The DEEP petrosal nerve carries the postganglionic sympathetics through the pterygoid canal to the pterygopalatine ganglion and then it disperses all over.

42
Q

Describe the pathway for lacrimation

A

The greater petrosal nerve comes off at the genu >

> it combines with DEEP to form the nerve of the pterygoid canal

> it goes up the pterygopalatine nerves

> it joins the maxillary nerve and travels with its branch the zygomatic nerve

> it then travels through the communicating branch that allows the connection between the zygomatic and the lacrimal nerve

> it reaches the lacrimal gland.

43
Q

How does the greater petrosla nerve go from the inner ear to the pterygopalatine fossa?

A

It starts in the inner ear. Then it goes through the hiatus for the greater petrosal nerve.

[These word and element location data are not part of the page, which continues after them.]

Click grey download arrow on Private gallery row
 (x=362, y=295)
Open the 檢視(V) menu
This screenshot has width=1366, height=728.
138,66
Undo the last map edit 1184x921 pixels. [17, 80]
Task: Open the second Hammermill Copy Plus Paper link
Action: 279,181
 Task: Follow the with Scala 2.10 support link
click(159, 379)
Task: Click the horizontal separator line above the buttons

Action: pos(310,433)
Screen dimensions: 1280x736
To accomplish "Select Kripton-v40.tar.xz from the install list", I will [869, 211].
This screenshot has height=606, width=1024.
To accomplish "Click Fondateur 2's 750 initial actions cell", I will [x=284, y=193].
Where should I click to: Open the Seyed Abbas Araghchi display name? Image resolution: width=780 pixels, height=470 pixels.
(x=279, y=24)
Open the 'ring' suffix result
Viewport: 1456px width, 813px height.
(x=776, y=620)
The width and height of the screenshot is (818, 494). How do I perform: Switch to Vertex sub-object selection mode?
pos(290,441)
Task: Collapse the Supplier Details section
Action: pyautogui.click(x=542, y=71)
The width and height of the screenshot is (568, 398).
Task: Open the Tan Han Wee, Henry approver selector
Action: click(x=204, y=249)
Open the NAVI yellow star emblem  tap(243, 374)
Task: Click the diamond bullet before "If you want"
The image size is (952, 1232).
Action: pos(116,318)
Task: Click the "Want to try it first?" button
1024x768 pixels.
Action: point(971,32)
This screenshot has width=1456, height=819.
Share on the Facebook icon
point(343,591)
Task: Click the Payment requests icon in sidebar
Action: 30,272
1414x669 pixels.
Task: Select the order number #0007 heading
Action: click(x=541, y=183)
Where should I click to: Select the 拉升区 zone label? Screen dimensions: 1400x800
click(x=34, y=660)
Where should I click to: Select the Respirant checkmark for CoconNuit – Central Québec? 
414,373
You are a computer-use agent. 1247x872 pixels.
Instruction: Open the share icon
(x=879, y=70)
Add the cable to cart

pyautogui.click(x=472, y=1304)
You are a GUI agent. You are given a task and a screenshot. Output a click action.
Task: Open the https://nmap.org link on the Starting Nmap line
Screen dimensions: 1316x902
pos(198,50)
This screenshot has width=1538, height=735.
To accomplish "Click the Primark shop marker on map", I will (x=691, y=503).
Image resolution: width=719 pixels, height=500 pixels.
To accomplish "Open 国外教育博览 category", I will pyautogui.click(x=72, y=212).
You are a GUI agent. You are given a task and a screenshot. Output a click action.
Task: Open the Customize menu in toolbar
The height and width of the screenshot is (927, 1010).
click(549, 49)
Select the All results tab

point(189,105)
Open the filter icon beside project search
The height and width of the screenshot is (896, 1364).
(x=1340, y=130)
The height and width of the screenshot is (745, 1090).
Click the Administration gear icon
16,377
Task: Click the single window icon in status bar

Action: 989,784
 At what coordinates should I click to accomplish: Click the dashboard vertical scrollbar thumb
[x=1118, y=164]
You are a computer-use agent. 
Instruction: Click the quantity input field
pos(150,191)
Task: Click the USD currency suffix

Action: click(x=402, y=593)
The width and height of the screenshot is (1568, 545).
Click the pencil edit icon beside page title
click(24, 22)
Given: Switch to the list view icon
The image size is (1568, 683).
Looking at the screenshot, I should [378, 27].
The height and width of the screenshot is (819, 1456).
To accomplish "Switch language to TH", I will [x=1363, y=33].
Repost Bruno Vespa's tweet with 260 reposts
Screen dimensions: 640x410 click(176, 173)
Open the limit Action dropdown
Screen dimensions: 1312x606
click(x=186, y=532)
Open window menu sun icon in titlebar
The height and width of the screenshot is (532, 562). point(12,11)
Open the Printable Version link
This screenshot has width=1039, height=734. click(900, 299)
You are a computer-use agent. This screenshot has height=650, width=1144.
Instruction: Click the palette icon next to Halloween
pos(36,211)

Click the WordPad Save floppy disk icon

Then its in the middle cranial fossa.

To get into the pterygopalatine fossa it goes through the foramen lacerum

Enters the pterygoid canal and reaches the PG.

44
Q

The sinus that lies in the margin of the tentorium cerebelli and runs from the posterior end of the cavernous sinus is affected and joins the transverse is infected. What is this sinus?

A

The superior petrosal sinus.

45
Q

What goes through the inferior orbital fissure? (3 things)

A
  1. inferior opthalmic vein
  2. Infraorbital nerve (V2)
  3. Zygomatic nerve (V2)
46
Q

What three nerves superiorly are not in the common ring tendon

A
  1. Frontal nerve
  2. Lacrimal nerve
  3. Trochlear nerve.
47
Q

A patient can move his eyeballs normally and see distant objects but cannot focus on near objects. This condition could arise from what?

A

Lesion of the short ciliary nerves and ciliary ganglion. (constrictor pupillae and cilliary muscle)

48
Q

The tonsillar artery which supplies the palatine tonsils is a branch of which artery?